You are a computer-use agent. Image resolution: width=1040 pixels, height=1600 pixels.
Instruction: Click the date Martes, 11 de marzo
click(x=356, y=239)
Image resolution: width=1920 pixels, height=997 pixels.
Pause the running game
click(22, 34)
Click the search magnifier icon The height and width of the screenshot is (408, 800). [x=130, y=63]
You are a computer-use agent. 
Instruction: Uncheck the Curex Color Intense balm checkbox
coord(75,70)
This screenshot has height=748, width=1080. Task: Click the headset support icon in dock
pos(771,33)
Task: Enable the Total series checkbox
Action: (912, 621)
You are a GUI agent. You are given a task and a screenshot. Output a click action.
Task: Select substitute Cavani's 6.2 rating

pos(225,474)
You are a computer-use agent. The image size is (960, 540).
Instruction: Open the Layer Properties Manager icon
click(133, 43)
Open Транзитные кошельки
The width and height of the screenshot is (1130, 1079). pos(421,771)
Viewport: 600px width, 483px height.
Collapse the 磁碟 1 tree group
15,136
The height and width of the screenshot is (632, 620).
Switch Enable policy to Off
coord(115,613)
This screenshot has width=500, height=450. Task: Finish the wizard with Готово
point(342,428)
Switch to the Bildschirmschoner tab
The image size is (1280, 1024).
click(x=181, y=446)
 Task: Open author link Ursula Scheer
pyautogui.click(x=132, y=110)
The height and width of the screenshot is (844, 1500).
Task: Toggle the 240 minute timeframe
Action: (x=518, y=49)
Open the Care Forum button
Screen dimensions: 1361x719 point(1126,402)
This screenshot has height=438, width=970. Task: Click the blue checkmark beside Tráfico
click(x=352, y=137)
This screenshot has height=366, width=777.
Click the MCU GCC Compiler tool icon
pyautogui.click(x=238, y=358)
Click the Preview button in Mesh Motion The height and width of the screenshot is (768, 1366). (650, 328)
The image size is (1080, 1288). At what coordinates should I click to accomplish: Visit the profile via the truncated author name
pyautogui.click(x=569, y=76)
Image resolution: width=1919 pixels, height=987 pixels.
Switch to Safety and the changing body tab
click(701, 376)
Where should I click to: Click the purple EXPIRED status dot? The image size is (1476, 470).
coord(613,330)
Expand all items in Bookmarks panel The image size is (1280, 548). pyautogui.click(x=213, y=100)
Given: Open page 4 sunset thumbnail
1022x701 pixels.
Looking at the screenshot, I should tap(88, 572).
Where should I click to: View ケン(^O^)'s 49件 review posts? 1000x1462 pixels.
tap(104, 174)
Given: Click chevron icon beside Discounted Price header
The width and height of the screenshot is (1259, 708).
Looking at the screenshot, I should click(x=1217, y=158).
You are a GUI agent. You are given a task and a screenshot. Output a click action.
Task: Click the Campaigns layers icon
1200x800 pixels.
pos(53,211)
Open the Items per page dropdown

= = = =

PROBLEM »
In the material above, show every line where the word "computer" turns up.

RESULT OF THIS TASK »
You are a computer-use agent. Image resolution: width=1040 pixels, height=1600 pixels.
You are a computer-use agent. 
You are a computer-use agent. The image size is (960, 540).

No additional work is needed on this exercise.